Роман воспитания — ну, например, «L’Éducation sentimentale» Флобера, где речь идёт напрямую о воспитании героя, прямо воспитание чувств упомянуто в романе. Вот в «Воспитании чувств» очень интересная эволюция главного персонажа. Я вообще считаю, что «Воспитание чувств» — это самый интимный и в каком-то смысле самый глубокий роман Флобера. Я люблю его больше, чем «Мадам Бовари», а особенно всё, что там касается событий 1848 года. Ну, просто это, наверное, самое точное описание революции изнутри.
И вот я думаю, что аспекты взросления у Флобера показаны точнее всего, и состоит это взросление в двух вещах. Понятное дело, первое — это утрата иллюзий, утрата восторженного отношения к миру, в каком-то смысле утрата доверия. Как бы в романе эта эволюция стиля от первой части к последней заметней всего. Это отказ от экзальтации и достаточно циничный взгляд на мир в финале.
А вторая эволюция, мне кажется, ещё более значима. Вот какого человека мы называем взрослым? Того, который понимает, что он сам за всё отвечает и сам во всём виноват. И эволюция героя в «Воспитании чувств» сводится, на мой взгляд, к тому, что его зависимость от внешних факторов становится иллюзорной, практически исчезает, а внутренняя его жизнь становится главной пружиной. Больше того — он понимает, что он отвечает за всё и сам во всём виноват.
Вот сущность романа воспитания точнее всего выразил, как всегда это бывает у поэтов, Шефнер в стихотворении, помните: «Есть у каждого тайная книга обид». И вот он замечательно подводит итог:
И поймёшь, научившись читать между строк,
Что один только ты в своих бедах повинен.
Взрослость — это состояние, когда ты понимаешь, что внешними обстоятельствами, давлением внешнего мира можно пренебречь, а главное, что происходит — это твоя личная глубокая ответственность за происходящее.
Вот с Гитлером, например, этого так и не произошло. Я согласен с Кимом Юлием, который однажды сказал, что на том свете диктаторы будут детьми, потому что при жизни они были детьми, они так и не повзрослели. Они не научились понимать, что внешний мир за них никак не отвечает, что претензии все внутри.
И вот для меня, например, ещё очень важным критерием в романе воспитания (сейчас жестокую вещь скажу, не надо было бы её говорить, наверное) становится то, что герой, пройдя через соблазны любви, понимает: да, любовь — это, конечно, прекрасно, но придавать ей гипертрофированное значение тоже не следует, потому что другой человек — это не мы, и контакт с другим человеком не может, не должен быть для нас решающим.
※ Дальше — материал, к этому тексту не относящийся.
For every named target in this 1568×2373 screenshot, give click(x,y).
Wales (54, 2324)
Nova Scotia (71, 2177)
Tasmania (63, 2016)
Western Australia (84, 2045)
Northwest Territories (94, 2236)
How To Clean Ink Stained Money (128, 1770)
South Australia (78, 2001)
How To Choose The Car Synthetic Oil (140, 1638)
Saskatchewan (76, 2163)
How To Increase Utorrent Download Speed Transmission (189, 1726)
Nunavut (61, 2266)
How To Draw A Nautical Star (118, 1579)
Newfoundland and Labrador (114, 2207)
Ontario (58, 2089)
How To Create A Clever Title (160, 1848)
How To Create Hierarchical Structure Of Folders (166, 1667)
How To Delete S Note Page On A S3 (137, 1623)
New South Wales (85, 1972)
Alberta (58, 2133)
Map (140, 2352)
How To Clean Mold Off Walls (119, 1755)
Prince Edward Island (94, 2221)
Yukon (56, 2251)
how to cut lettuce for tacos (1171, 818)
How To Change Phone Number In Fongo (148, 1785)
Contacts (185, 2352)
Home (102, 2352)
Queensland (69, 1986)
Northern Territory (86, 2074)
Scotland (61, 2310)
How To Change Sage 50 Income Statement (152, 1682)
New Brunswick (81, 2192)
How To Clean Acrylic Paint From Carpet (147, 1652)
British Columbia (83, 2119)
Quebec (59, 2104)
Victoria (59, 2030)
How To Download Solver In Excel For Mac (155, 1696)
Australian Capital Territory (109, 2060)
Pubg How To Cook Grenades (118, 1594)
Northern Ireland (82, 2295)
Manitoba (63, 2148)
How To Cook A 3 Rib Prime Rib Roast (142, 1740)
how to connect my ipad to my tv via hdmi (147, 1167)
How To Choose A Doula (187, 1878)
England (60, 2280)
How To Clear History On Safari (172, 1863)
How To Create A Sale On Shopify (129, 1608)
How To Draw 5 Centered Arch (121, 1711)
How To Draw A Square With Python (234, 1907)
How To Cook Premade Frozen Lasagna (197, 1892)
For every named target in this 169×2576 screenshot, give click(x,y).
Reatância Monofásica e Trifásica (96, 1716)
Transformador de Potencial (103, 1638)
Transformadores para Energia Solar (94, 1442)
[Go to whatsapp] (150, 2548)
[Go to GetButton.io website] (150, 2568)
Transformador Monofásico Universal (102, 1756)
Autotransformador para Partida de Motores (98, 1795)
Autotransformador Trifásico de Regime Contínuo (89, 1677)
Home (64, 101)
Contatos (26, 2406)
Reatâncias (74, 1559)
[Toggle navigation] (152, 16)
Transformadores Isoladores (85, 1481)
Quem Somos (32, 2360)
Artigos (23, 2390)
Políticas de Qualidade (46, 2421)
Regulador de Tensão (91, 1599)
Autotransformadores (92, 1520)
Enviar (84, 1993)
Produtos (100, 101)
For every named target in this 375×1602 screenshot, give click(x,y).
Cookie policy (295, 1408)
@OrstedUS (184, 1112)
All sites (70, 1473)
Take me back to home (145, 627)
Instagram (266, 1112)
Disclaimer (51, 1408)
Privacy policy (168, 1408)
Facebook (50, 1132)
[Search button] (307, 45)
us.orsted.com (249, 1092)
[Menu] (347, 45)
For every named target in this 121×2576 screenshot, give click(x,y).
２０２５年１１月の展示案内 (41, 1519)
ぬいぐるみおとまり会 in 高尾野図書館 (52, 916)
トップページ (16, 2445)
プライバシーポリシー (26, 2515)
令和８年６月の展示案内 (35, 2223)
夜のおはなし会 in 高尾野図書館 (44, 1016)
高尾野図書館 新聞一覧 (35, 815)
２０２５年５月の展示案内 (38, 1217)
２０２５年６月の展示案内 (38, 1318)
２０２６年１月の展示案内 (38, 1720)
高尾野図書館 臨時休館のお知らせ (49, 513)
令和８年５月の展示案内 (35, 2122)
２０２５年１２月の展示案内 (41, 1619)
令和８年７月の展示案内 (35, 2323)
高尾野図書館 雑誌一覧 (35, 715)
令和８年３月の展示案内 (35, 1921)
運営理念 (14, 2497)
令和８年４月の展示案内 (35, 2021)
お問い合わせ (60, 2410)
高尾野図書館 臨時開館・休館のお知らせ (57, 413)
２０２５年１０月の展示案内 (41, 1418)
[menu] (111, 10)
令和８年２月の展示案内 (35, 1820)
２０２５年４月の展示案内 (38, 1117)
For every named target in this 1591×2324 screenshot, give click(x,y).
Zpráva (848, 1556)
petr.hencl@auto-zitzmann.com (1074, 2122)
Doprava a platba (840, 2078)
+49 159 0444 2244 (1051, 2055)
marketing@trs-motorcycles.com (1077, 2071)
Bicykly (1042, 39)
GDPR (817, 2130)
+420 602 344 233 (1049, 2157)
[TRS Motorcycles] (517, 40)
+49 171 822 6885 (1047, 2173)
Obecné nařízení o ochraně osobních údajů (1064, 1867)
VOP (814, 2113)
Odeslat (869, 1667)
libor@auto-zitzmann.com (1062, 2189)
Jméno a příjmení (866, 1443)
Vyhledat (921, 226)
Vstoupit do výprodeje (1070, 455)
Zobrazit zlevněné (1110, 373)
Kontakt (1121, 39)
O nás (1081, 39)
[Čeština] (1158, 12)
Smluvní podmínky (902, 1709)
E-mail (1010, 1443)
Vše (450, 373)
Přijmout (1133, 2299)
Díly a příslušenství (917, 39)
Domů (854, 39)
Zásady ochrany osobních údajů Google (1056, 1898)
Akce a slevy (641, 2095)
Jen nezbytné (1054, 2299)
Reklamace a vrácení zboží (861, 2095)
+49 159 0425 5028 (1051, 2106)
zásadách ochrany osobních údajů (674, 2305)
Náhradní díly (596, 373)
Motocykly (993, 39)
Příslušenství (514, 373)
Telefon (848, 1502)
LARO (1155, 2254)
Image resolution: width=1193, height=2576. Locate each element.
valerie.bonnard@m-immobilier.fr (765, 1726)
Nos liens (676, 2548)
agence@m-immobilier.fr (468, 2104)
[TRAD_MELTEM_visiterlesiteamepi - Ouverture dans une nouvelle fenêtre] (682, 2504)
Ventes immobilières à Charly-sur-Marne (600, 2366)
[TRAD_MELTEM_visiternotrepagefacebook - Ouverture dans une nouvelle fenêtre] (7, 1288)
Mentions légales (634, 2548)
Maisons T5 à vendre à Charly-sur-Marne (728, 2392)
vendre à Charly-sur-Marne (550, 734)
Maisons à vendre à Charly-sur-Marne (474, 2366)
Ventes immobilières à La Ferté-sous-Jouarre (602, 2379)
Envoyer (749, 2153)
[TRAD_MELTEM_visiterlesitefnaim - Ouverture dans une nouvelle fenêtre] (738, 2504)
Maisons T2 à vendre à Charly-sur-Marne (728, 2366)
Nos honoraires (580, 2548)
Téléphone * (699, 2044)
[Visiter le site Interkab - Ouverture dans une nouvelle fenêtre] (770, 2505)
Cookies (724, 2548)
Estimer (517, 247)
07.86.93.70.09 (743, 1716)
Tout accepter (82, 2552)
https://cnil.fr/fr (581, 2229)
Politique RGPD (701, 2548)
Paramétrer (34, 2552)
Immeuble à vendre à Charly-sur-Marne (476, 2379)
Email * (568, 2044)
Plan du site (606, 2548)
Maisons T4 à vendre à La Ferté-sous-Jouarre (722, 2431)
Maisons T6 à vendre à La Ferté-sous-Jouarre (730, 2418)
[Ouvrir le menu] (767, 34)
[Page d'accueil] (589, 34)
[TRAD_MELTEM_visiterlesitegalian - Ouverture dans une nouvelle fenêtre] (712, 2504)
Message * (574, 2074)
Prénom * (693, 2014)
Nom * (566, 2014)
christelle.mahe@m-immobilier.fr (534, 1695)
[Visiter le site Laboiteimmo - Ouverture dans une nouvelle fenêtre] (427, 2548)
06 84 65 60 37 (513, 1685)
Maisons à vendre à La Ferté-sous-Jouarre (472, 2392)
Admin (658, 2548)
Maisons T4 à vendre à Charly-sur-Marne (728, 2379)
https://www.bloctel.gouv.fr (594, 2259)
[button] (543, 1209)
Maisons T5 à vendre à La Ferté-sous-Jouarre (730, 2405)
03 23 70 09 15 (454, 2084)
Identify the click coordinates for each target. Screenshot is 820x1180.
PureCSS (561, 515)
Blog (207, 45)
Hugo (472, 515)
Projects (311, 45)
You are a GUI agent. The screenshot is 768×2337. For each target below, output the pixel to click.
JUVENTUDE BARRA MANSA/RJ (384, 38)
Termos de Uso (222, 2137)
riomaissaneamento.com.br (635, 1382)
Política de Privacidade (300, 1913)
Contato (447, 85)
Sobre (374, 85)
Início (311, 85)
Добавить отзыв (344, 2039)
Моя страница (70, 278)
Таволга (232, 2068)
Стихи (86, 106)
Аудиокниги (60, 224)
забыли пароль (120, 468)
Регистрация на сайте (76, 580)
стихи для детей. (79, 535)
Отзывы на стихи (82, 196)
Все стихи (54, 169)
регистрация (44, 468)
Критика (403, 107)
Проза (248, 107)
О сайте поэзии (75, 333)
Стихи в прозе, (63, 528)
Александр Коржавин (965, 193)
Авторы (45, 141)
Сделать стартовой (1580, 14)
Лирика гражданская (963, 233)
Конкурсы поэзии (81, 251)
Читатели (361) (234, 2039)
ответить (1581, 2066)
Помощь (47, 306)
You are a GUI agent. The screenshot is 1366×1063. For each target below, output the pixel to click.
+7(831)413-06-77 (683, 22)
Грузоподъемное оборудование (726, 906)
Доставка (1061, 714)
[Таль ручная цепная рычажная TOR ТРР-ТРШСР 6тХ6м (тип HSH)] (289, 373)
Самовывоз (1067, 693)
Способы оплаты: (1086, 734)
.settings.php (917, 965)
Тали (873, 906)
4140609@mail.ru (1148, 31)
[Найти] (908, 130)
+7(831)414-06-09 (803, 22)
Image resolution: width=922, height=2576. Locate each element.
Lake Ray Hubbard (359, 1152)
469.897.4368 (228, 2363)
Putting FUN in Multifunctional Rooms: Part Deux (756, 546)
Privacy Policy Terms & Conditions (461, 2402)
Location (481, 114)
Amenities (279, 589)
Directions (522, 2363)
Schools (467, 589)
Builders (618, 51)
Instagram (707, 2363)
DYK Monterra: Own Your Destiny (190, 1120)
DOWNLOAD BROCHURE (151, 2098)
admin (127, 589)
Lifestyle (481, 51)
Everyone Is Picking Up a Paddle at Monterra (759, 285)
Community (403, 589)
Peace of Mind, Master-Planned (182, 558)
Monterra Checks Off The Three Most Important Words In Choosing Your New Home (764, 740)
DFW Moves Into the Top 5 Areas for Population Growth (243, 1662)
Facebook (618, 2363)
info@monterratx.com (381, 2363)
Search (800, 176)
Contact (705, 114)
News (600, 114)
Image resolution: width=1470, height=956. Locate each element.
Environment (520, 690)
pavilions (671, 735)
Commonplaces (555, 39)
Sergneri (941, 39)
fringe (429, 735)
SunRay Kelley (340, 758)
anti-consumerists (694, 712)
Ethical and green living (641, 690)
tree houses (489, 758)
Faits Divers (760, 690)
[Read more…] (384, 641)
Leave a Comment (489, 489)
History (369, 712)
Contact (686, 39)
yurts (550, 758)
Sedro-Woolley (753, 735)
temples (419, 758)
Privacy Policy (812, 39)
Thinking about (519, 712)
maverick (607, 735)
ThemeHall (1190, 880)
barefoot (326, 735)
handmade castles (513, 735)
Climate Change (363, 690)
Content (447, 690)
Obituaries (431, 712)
Конечно, счастливая любовь, гармоничная семья, глубокое взаимное чувство — ради бога, если это есть. И ради бога, если это стало результатом. Но это действительно критерий взросления. Но романтические страсти сами по себе — это, как мне кажется, не взросло. Это увлекательно, это прелестно, но в этом нет настоящей независимости. Вообще зависимость от других — это признак инфантилизма.
В этом смысле романы воспитания — это, конечно, романы такого восходящего укрепляющегося одиночества. И в этом смысле один из самых интересных романов воспитания, который даёт нам наше время, — это автобиографическая трилогия Лимонова: «Подросток Савенко», «Молодой негодяй» и «У нас была великая эпоха». Это непростая книга, но сущность её заключается именно в том, что герой отрешается от всего молодого, мягкого, счастливого, дружелюбного, от всего живого и влажного, что в нём есть, и постепенно становится всё более холодным, одиноким, ни в ком не нуждающимся. Пожалуй, это тоже критерий взросления.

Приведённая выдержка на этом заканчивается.